Element lookup entries ::

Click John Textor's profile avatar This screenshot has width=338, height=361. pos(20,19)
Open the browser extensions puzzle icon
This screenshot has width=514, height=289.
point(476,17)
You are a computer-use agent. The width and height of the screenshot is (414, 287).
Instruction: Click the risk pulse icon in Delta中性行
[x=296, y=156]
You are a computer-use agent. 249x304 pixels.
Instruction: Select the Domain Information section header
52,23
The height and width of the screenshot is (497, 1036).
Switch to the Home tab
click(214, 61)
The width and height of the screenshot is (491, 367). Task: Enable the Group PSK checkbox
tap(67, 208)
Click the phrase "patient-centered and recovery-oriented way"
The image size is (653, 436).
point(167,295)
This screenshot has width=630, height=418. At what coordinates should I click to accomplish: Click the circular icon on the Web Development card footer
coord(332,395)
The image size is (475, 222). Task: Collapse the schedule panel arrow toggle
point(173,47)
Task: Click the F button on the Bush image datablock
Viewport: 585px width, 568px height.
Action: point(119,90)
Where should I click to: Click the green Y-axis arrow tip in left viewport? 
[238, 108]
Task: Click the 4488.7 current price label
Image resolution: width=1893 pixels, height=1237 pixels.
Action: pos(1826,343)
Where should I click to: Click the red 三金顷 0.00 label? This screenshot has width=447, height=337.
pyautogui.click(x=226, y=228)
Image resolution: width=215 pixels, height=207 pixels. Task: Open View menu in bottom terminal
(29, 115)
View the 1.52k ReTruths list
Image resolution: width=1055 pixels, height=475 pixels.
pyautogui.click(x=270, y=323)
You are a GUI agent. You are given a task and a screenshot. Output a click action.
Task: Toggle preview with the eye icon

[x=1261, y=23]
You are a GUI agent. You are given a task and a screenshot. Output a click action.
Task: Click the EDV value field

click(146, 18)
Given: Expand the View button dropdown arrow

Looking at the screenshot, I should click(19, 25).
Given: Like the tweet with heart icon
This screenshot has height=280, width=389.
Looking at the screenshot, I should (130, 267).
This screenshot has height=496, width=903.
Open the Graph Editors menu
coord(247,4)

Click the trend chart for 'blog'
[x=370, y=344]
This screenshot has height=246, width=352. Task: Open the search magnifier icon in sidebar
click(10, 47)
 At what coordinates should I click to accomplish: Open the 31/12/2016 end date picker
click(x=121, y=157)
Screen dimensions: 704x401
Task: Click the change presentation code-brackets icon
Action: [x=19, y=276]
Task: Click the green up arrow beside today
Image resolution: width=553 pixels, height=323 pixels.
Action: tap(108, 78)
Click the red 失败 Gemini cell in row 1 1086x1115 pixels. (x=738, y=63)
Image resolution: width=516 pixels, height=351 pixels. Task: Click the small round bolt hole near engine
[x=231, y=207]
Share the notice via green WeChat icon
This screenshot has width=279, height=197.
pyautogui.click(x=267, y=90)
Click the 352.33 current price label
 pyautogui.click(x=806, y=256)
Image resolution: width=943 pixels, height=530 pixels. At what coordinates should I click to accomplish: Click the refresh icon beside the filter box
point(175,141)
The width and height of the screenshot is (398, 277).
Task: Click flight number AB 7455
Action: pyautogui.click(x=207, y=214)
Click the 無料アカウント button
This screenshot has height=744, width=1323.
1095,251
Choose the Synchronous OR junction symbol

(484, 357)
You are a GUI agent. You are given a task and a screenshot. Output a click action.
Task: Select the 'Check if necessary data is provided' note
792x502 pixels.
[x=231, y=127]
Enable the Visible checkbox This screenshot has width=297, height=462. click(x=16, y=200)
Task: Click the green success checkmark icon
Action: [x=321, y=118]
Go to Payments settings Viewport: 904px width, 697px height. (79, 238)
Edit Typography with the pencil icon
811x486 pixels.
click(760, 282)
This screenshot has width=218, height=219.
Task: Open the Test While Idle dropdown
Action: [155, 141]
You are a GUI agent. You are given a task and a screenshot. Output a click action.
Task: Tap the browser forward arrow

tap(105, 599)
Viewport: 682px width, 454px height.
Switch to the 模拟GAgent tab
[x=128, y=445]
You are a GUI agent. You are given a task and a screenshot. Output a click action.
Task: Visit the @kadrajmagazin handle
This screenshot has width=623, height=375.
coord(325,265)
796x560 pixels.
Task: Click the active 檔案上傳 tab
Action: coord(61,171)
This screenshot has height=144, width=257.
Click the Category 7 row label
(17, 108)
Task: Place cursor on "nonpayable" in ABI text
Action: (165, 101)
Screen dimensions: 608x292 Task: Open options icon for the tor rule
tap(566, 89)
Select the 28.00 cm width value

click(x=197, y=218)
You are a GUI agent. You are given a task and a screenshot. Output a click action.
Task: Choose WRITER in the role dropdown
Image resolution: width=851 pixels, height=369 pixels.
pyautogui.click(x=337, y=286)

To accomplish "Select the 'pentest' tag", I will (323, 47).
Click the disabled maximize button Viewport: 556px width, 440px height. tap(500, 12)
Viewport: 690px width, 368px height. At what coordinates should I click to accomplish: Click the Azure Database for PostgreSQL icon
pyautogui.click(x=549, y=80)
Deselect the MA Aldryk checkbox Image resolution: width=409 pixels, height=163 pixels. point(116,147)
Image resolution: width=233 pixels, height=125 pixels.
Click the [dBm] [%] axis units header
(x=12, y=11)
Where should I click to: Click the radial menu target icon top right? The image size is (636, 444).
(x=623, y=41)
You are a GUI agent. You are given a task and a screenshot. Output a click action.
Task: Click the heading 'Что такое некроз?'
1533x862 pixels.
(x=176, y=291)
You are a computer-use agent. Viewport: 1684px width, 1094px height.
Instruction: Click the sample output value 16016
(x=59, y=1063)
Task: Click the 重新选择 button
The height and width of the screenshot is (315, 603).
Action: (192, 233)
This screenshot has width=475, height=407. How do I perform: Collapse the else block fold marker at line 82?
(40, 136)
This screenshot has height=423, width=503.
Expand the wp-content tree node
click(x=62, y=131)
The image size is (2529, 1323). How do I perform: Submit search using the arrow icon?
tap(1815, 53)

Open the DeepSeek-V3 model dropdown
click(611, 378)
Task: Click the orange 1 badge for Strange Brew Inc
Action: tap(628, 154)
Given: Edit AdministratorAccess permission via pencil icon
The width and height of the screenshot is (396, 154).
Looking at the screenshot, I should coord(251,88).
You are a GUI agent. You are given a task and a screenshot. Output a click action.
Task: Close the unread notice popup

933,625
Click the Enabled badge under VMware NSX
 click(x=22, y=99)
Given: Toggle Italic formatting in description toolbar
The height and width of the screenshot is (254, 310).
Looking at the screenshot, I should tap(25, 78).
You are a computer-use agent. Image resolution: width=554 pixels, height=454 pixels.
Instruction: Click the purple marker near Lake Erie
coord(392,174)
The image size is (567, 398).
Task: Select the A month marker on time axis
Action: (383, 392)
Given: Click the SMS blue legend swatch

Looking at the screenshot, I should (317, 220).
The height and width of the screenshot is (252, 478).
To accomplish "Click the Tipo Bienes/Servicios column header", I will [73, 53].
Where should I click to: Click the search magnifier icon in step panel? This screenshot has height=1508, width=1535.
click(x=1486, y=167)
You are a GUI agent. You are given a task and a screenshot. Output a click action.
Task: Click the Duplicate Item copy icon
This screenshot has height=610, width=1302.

SET PROBLEM :: Copy all of the entries above word for word, keeping every line unchanged.

EXERCISE SOLUTION ::
Click John Textor's profile avatar This screenshot has width=338, height=361. pos(20,19)
Open the browser extensions puzzle icon
This screenshot has width=514, height=289.
point(476,17)
You are a computer-use agent. The width and height of the screenshot is (414, 287).
Instruction: Click the risk pulse icon in Delta中性行
[x=296, y=156]
You are a computer-use agent. 249x304 pixels.
Instruction: Select the Domain Information section header
52,23
The height and width of the screenshot is (497, 1036).
Switch to the Home tab
click(214, 61)
The width and height of the screenshot is (491, 367). Task: Enable the Group PSK checkbox
tap(67, 208)
Click the phrase "patient-centered and recovery-oriented way"
The image size is (653, 436).
point(167,295)
This screenshot has width=630, height=418. At what coordinates should I click to accomplish: Click the circular icon on the Web Development card footer
coord(332,395)
The image size is (475, 222). Task: Collapse the schedule panel arrow toggle
point(173,47)
Task: Click the F button on the Bush image datablock
Viewport: 585px width, 568px height.
Action: point(119,90)
Where should I click to: Click the green Y-axis arrow tip in left viewport? 
[238, 108]
Task: Click the 4488.7 current price label
Image resolution: width=1893 pixels, height=1237 pixels.
Action: pos(1826,343)
Where should I click to: Click the red 三金顷 0.00 label? This screenshot has width=447, height=337.
pyautogui.click(x=226, y=228)
Image resolution: width=215 pixels, height=207 pixels. Task: Open View menu in bottom terminal
(29, 115)
View the 1.52k ReTruths list
Image resolution: width=1055 pixels, height=475 pixels.
pyautogui.click(x=270, y=323)
You are a GUI agent. You are given a task and a screenshot. Output a click action.
Task: Toggle preview with the eye icon

[x=1261, y=23]
You are a GUI agent. You are given a task and a screenshot. Output a click action.
Task: Click the EDV value field

click(146, 18)
Given: Expand the View button dropdown arrow

Looking at the screenshot, I should click(19, 25).
Given: Like the tweet with heart icon
This screenshot has height=280, width=389.
Looking at the screenshot, I should (130, 267).
This screenshot has height=496, width=903.
Open the Graph Editors menu
coord(247,4)

Click the trend chart for 'blog'
[x=370, y=344]
This screenshot has height=246, width=352. Task: Open the search magnifier icon in sidebar
click(10, 47)
 At what coordinates should I click to accomplish: Open the 31/12/2016 end date picker
click(x=121, y=157)
Screen dimensions: 704x401
Task: Click the change presentation code-brackets icon
Action: [x=19, y=276]
Task: Click the green up arrow beside today
Image resolution: width=553 pixels, height=323 pixels.
Action: tap(108, 78)
Click the red 失败 Gemini cell in row 1 1086x1115 pixels. (x=738, y=63)
Image resolution: width=516 pixels, height=351 pixels. Task: Click the small round bolt hole near engine
[x=231, y=207]
Share the notice via green WeChat icon
This screenshot has width=279, height=197.
pyautogui.click(x=267, y=90)
Click the 352.33 current price label
 pyautogui.click(x=806, y=256)
Image resolution: width=943 pixels, height=530 pixels. At what coordinates should I click to accomplish: Click the refresh icon beside the filter box
point(175,141)
The width and height of the screenshot is (398, 277).
Task: Click flight number AB 7455
Action: pyautogui.click(x=207, y=214)
Click the 無料アカウント button
This screenshot has height=744, width=1323.
1095,251
Choose the Synchronous OR junction symbol

(484, 357)
You are a GUI agent. You are given a task and a screenshot. Output a click action.
Task: Select the 'Check if necessary data is provided' note
792x502 pixels.
[x=231, y=127]
Enable the Visible checkbox This screenshot has width=297, height=462. click(x=16, y=200)
Task: Click the green success checkmark icon
Action: [x=321, y=118]
Go to Payments settings Viewport: 904px width, 697px height. (79, 238)
Edit Typography with the pencil icon
811x486 pixels.
click(760, 282)
This screenshot has width=218, height=219.
Task: Open the Test While Idle dropdown
Action: [155, 141]
You are a GUI agent. You are given a task and a screenshot. Output a click action.
Task: Tap the browser forward arrow

tap(105, 599)
Viewport: 682px width, 454px height.
Switch to the 模拟GAgent tab
[x=128, y=445]
You are a GUI agent. You are given a task and a screenshot. Output a click action.
Task: Visit the @kadrajmagazin handle
This screenshot has width=623, height=375.
coord(325,265)
796x560 pixels.
Task: Click the active 檔案上傳 tab
Action: coord(61,171)
This screenshot has height=144, width=257.
Click the Category 7 row label
(17, 108)
Task: Place cursor on "nonpayable" in ABI text
Action: (165, 101)
Screen dimensions: 608x292 Task: Open options icon for the tor rule
tap(566, 89)
Select the 28.00 cm width value

click(x=197, y=218)
You are a GUI agent. You are given a task and a screenshot. Output a click action.
Task: Choose WRITER in the role dropdown
Image resolution: width=851 pixels, height=369 pixels.
pyautogui.click(x=337, y=286)

To accomplish "Select the 'pentest' tag", I will (323, 47).
Click the disabled maximize button Viewport: 556px width, 440px height. tap(500, 12)
Viewport: 690px width, 368px height. At what coordinates should I click to accomplish: Click the Azure Database for PostgreSQL icon
pyautogui.click(x=549, y=80)
Deselect the MA Aldryk checkbox Image resolution: width=409 pixels, height=163 pixels. point(116,147)
Image resolution: width=233 pixels, height=125 pixels.
Click the [dBm] [%] axis units header
(x=12, y=11)
Where should I click to: Click the radial menu target icon top right? The image size is (636, 444).
(x=623, y=41)
You are a GUI agent. You are given a task and a screenshot. Output a click action.
Task: Click the heading 'Что такое некроз?'
1533x862 pixels.
(x=176, y=291)
You are a computer-use agent. Viewport: 1684px width, 1094px height.
Instruction: Click the sample output value 16016
(x=59, y=1063)
Task: Click the 重新选择 button
The height and width of the screenshot is (315, 603).
Action: (192, 233)
This screenshot has width=475, height=407. How do I perform: Collapse the else block fold marker at line 82?
(40, 136)
This screenshot has height=423, width=503.
Expand the wp-content tree node
click(x=62, y=131)
The image size is (2529, 1323). How do I perform: Submit search using the arrow icon?
tap(1815, 53)

Open the DeepSeek-V3 model dropdown
click(611, 378)
Task: Click the orange 1 badge for Strange Brew Inc
Action: tap(628, 154)
Given: Edit AdministratorAccess permission via pencil icon
The width and height of the screenshot is (396, 154).
Looking at the screenshot, I should coord(251,88).
You are a GUI agent. You are given a task and a screenshot. Output a click action.
Task: Close the unread notice popup

933,625
Click the Enabled badge under VMware NSX
 click(x=22, y=99)
Given: Toggle Italic formatting in description toolbar
The height and width of the screenshot is (254, 310).
Looking at the screenshot, I should tap(25, 78).
You are a computer-use agent. Image resolution: width=554 pixels, height=454 pixels.
Instruction: Click the purple marker near Lake Erie
coord(392,174)
The image size is (567, 398).
Task: Select the A month marker on time axis
Action: (383, 392)
Given: Click the SMS blue legend swatch

Looking at the screenshot, I should (317, 220).
The height and width of the screenshot is (252, 478).
To accomplish "Click the Tipo Bienes/Servicios column header", I will [73, 53].
Where should I click to: Click the search magnifier icon in step panel? This screenshot has height=1508, width=1535.
click(x=1486, y=167)
You are a GUI agent. You are given a task and a screenshot. Output a click action.
Task: Click the Duplicate Item copy icon
This screenshot has height=610, width=1302.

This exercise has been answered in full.